TASK DETAILS: Retype the stretch of entries from the line containing "Image resolution: width=1200" through the line containing "will click(274, 830).", both lines included, reproducing every character as it appears.

RECORDS FOR PROCESSING:
begin
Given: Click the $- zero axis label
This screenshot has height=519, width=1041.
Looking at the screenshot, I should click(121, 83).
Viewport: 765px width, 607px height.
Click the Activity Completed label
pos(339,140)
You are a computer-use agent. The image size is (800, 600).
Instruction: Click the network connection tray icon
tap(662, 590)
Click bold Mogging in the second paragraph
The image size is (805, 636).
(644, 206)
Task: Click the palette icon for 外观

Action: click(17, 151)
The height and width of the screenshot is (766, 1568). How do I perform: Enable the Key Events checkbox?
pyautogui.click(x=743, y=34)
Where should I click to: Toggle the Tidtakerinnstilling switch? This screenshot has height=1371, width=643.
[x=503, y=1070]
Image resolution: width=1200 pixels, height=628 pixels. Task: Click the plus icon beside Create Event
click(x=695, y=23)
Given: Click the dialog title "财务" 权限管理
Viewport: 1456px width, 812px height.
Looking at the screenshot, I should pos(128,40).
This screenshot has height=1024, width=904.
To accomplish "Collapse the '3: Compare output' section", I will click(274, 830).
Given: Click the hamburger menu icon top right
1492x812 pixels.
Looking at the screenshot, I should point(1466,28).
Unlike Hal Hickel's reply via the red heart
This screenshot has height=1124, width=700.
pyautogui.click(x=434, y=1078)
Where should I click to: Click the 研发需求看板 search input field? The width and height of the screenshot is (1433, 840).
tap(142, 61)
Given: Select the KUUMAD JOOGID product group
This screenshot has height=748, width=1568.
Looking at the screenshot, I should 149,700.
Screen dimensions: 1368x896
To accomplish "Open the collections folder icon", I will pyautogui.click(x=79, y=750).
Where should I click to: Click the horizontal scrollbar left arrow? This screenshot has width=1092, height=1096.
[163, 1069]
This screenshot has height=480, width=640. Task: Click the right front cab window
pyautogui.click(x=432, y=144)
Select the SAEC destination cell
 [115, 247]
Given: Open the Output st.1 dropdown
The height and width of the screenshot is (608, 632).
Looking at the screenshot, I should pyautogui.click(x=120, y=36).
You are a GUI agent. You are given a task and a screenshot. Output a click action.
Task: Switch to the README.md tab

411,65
end
SOLUTION TO THIS PROBLEM:
Image resolution: width=1200 pixels, height=628 pixels. Task: Click the plus icon beside Create Event
click(x=695, y=23)
Given: Click the dialog title "财务" 权限管理
Viewport: 1456px width, 812px height.
Looking at the screenshot, I should pos(128,40).
This screenshot has height=1024, width=904.
To accomplish "Collapse the '3: Compare output' section", I will click(274, 830).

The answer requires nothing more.